Did some research on serving React with static file (create-react-app.dev/docs/deployme...), so basically I have to define the client side routing paths in the go server, and point them to the same static files, e.g.:
router.Use(static.Serve("/jokes", static.LocalFile("./views", true)))
Also because gin doesn't support path regex, I have to either customize a handler for that case or define all my client side routing on the go backend. a bit tedious, but that works! :)
github.com/gin-gonic/gin/issues/229
Looks quite extensive!

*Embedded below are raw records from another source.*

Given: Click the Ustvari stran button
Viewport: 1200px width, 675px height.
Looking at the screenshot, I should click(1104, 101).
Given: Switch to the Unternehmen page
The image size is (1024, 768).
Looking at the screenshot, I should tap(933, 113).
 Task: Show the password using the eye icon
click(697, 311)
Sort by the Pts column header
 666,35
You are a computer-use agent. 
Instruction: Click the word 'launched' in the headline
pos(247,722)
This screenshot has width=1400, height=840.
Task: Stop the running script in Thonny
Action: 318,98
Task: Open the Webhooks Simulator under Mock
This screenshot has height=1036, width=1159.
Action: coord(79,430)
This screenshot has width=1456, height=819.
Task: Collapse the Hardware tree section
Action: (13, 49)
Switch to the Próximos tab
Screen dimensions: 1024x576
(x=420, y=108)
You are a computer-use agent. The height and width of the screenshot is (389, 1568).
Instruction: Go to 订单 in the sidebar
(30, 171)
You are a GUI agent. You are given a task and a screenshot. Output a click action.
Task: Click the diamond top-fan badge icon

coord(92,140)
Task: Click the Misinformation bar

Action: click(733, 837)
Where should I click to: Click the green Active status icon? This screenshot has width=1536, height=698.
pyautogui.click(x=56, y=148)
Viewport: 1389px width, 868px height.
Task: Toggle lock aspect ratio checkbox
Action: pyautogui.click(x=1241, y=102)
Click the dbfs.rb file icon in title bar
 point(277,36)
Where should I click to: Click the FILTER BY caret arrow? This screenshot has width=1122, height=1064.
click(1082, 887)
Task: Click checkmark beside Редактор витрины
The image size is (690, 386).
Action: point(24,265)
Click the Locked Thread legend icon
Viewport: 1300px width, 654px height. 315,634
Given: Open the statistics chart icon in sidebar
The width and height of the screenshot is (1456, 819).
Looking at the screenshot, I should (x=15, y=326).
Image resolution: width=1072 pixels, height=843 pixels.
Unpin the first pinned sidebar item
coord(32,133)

Definitely going to need to check this out later. Bookmarked!
Great
For real though, pretty sure this post could replace this book:
Cloud Native Go: Building Web Applications and Microservices for the Cloud with Go and React (Developer's Library) amazon.com/dp/0672337797/ref=cm_sw...
Thank you Francis for providing the detailed information about web application development. The blog was absolutely amazing! Lot of information which can be useful for web app users, Keep it up. bit.ly/2RHSivk
This is amazing! Thank you so much Francis!
You're welcome Sam! I'm glad you liked it :)
Hello Nico!
I'm glad you enjoyed reading this piece of mine. Do try it out, and also explore other libraries available in the Go ecosystem, Good luck :D
Awesome post, you went into great detail!
Thank you Lan, I'm glad you liked it :)
Great, great post ! Thanks
Thanks Leo
Thanks for sharing. It's a great work.
Thanks, I'm glad you liked it José.
Are you sure it's safe to store JWT in localstorage? From my understanding, this is vulnerable to any XSS attack. Apart from that, I liked the tutorial!
Are you sure it's safe to store JWT in localstorage? From my understanding this is vulnerable to XSS attacks. Apart from that, I liked the tutorial!
Thanks a lot.
You're welcome ☺
Why use external service for auth and not the Go server itself?
The article was focused on that particular service integration.
I tried to run and got "unknown field 'SigninMethod' in struct literal of type jwtmiddleware.Options". Any clues on how to solve It?